I have always liked John Williams' score for E.T. -- from beginning to end.

And I cannot help but to mention Elmer Bernstein's theme for "To Kill a Mockingbird" -- it gets to me every time I hear it.


----------



## sharik

*Prokofiev* - _Ivan the Terrible_ (1944)





















https://en.wikipedia.org/wiki/Ivan_the_Terrible_(Prokofiev)


----------



## Bulldog

Cosmos said:


> When we say soundtrack, I'm assuming you mean original score?
> 
> Under that definition, I'll nominate Ennio Morricone's music for the film The Mission
> 
> 
> 
> 
> 
> 
> Never saw the film, but the music is great


That's one of the best movies I've ever seen. The music is much more effective if you have the visuals.


----------



## sharik

*Prokofiev* - _Alexander Nevsky_ (1938)





















https://en.wikipedia.org/wiki/Alexander_Nevsky_(Prokofiev)


----------



## Eternal Phoenix

Well, I have to put my vote in for Howard Shore and the Lord of the Rings, however if I was limited to a single film, then The Fellowship. 
If I had to be narrowed down to a single track, possibly The lighting of the Beacons.


----------



## Dawood

My personal thumbs up for film scores goes to the following (I have multiple thumbs!)

I'm echoing some of the sentiment already posted on this thread: Ivan the terrible is the best film ever and it's music is a significant part of this. Morricone's score for Once Upon in the West is glorious. And everything that John Williams has done for the Star Wars movies can never be forgotten.

Just like to add this jewel from B Herrmann 




The music Zbigniew Preisner did for Krzysztof Kieslowsk was always moving: 




More Herrmann: 




And finally:


----------



## Guest

Inception is annoying me at present. Casablanca. Silence of the Lambs. Lord of the Rings. Gladiator. Fargo. I could keep on going as I can't choose just one.


----------



## Vaneyes

*Blade Runner* and *Barry Lyndon* quickly come to mind. And of course...


----------



## Dawood

MacLeod said:


> Inception is annoying me at present.


Personally I find the Inception music thrilling to listen to on the way to work. It was totally wasted on the film though and it's a shame that every fricking Hollywood trailer now seems to have to use a variation of those BIG CHORDS!

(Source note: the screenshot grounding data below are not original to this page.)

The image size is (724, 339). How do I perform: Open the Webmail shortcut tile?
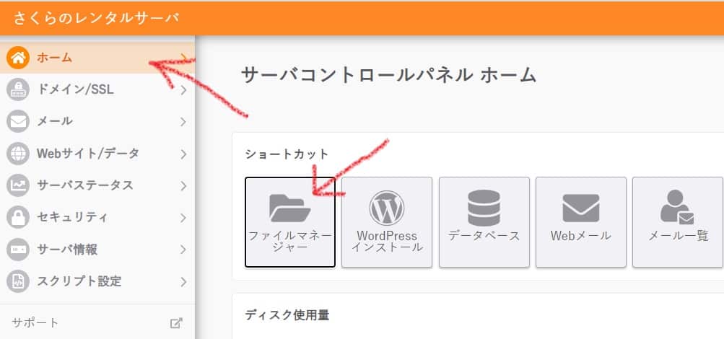(580, 221)
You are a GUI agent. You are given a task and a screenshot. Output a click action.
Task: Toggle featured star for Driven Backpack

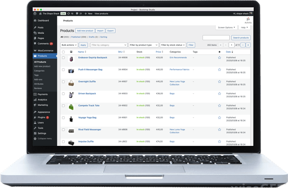[219, 94]
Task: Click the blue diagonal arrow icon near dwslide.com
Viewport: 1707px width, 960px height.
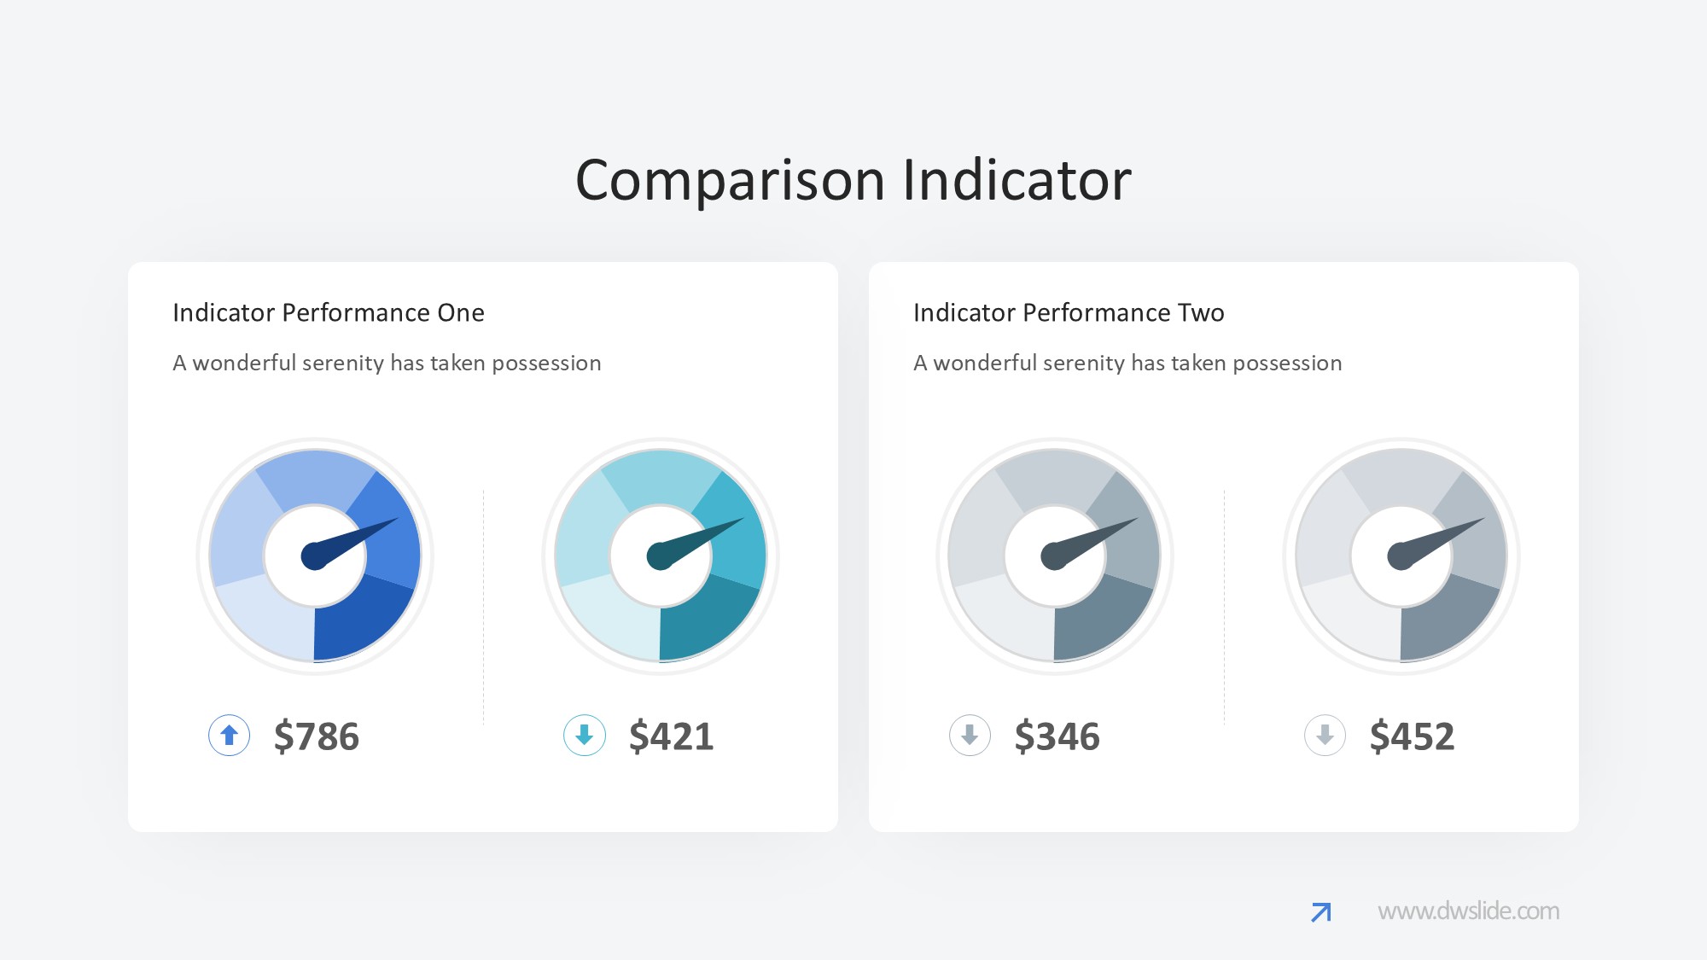Action: 1321,912
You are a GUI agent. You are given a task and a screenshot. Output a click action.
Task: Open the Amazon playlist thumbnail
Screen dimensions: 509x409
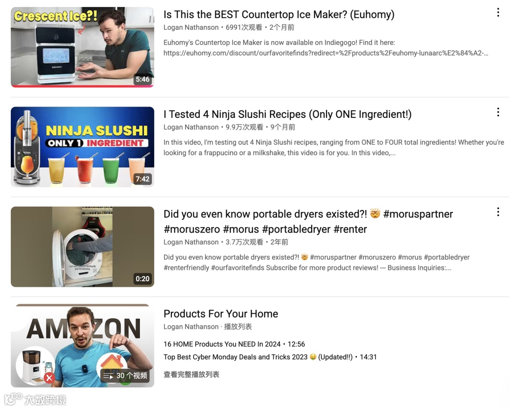click(82, 346)
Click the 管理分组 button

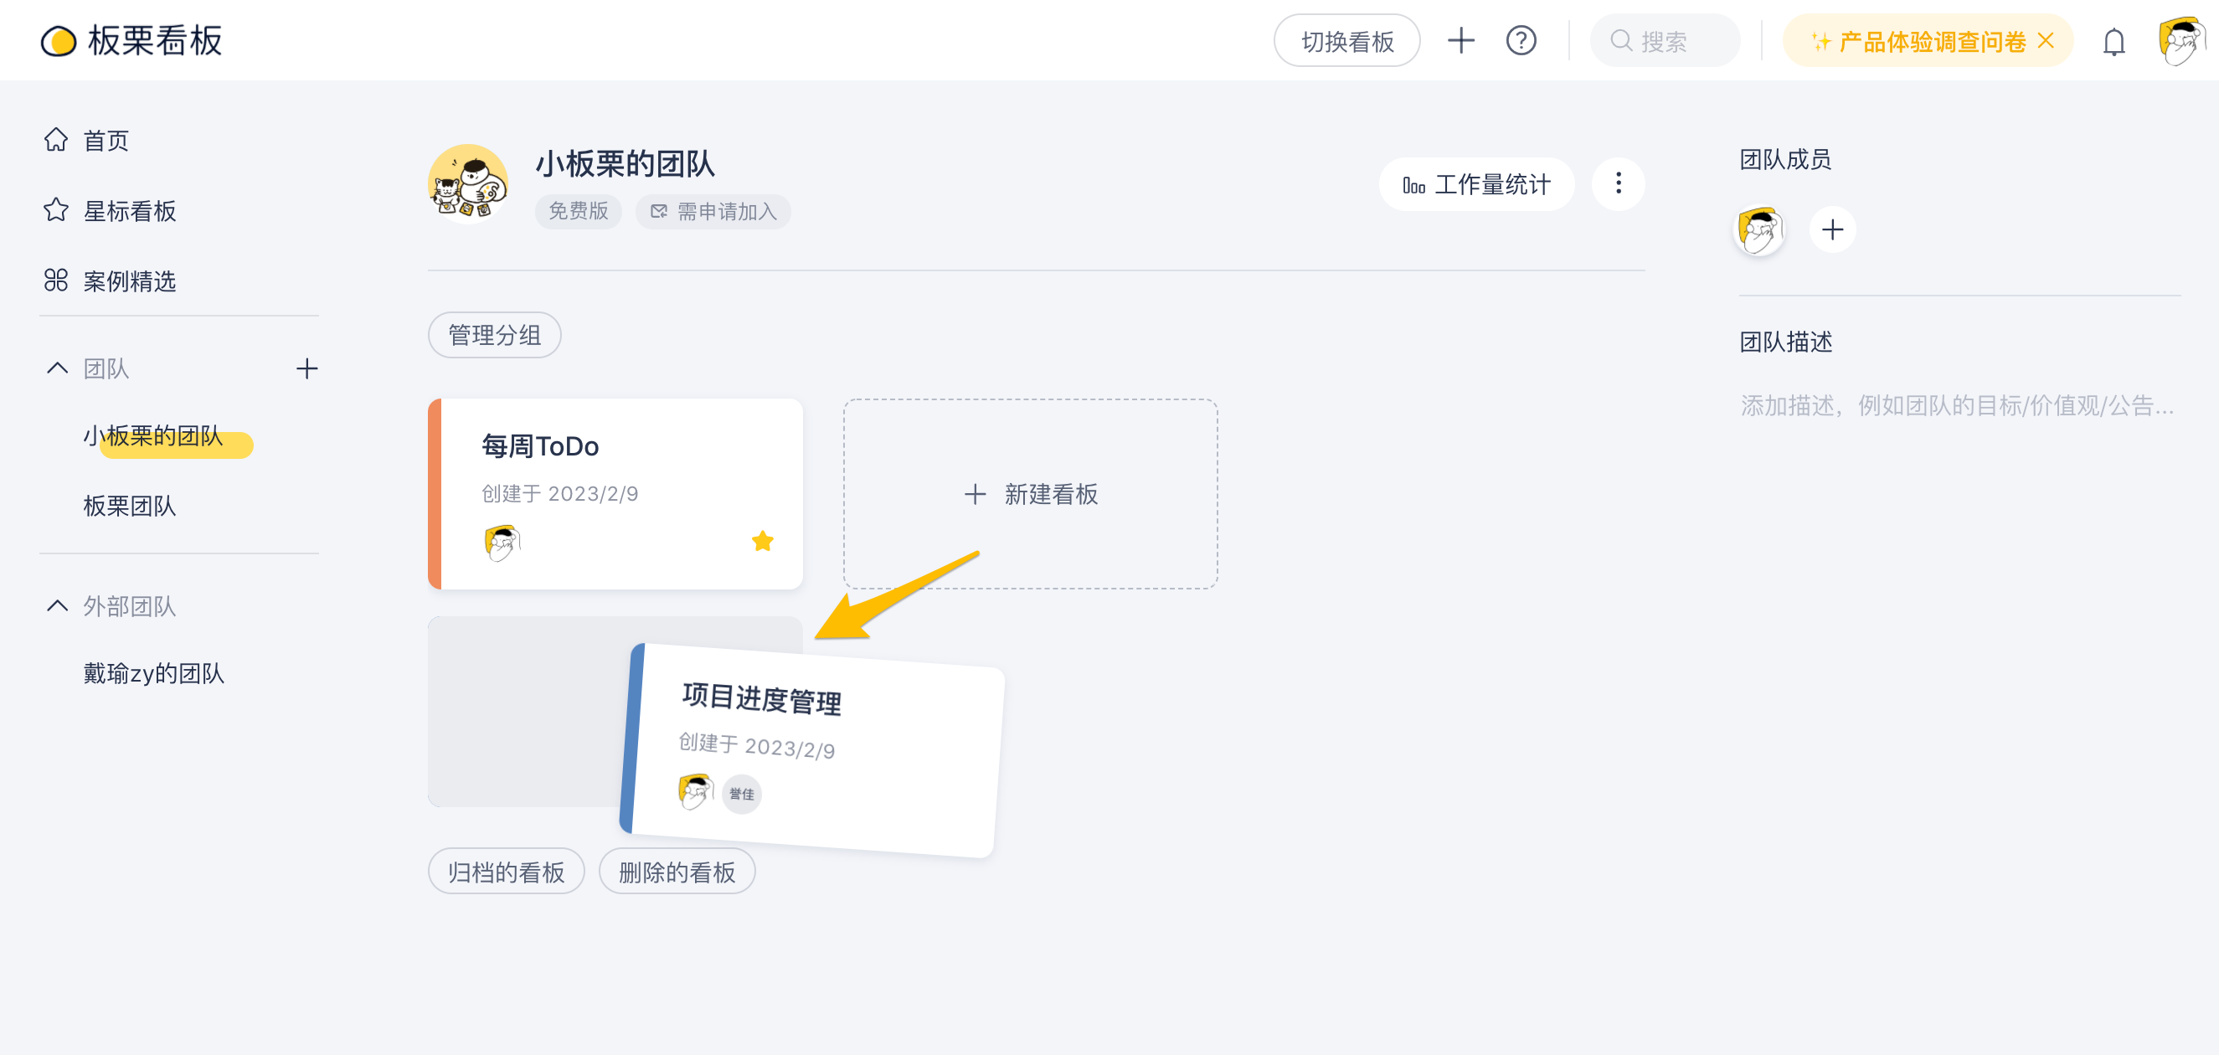click(494, 335)
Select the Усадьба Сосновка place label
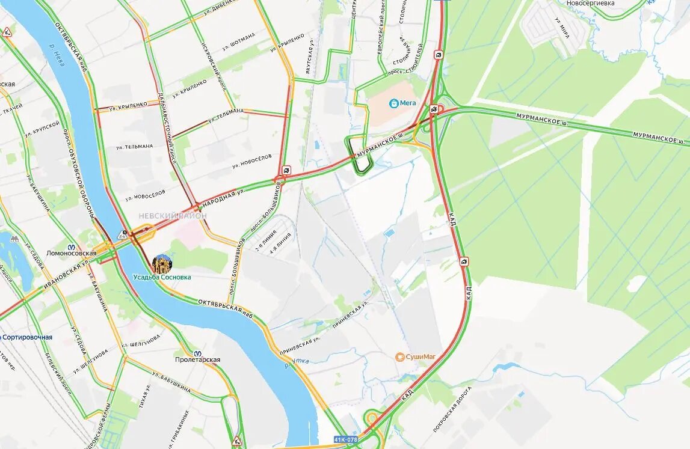Screen dimensions: 690x449 point(162,278)
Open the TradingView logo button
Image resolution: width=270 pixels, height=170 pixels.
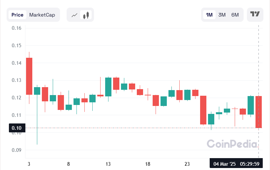click(x=255, y=14)
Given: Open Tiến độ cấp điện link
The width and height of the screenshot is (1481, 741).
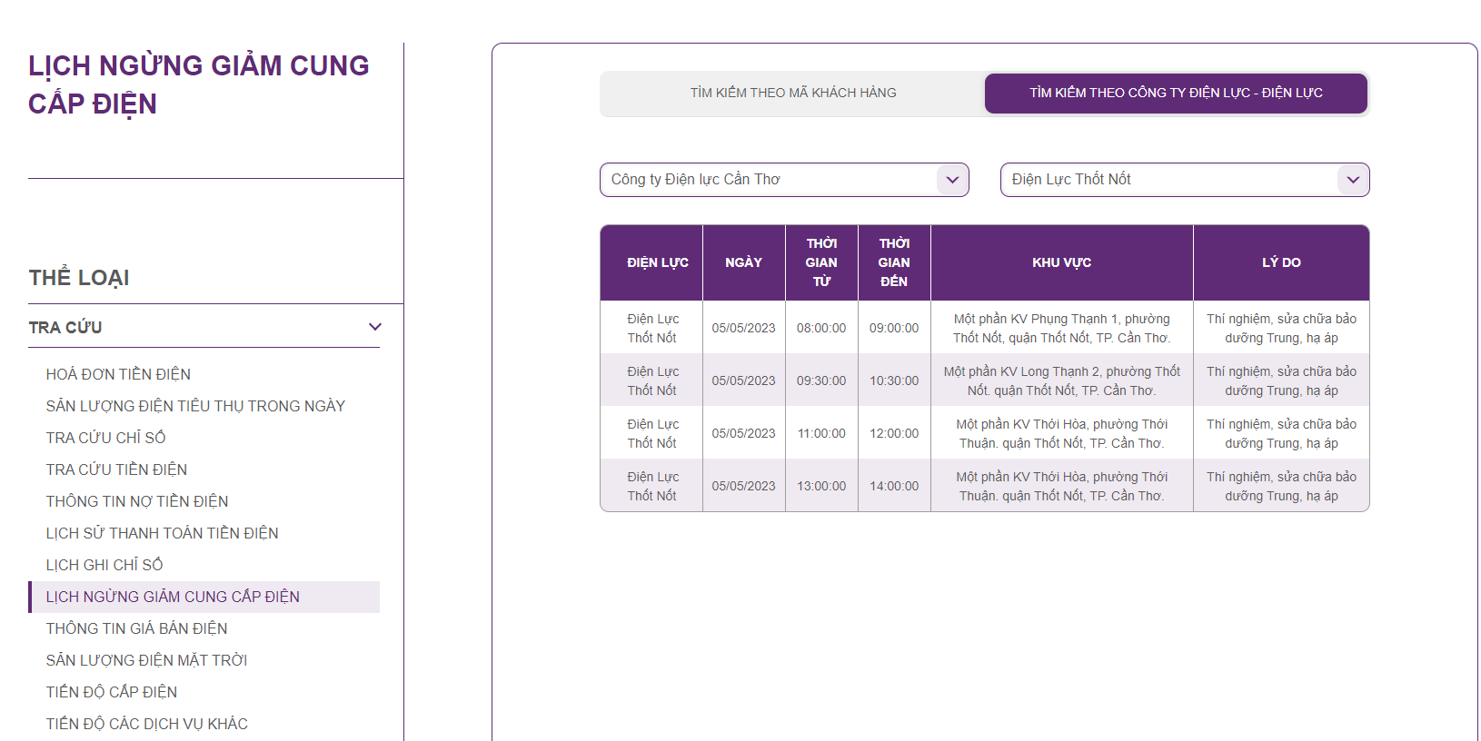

BAAAAA (generic image of movie star who will soon be also selling us a car)

Silence (fade to black)

BAAAAA (generic colourless image instantly forgettable but it's great because of the BAAAA noise)

Silence (fade to black)

Anyhoo, I also thought Zimmer's score for the Man of Steel was a suitable and worthy dethroning of the seemingly indestructible Williams Superman score. I liked General Zod's theme a lot.


----------



## Guest

Dawood said:


> Personally I find the Inception music thrilling to listen to on the way to work.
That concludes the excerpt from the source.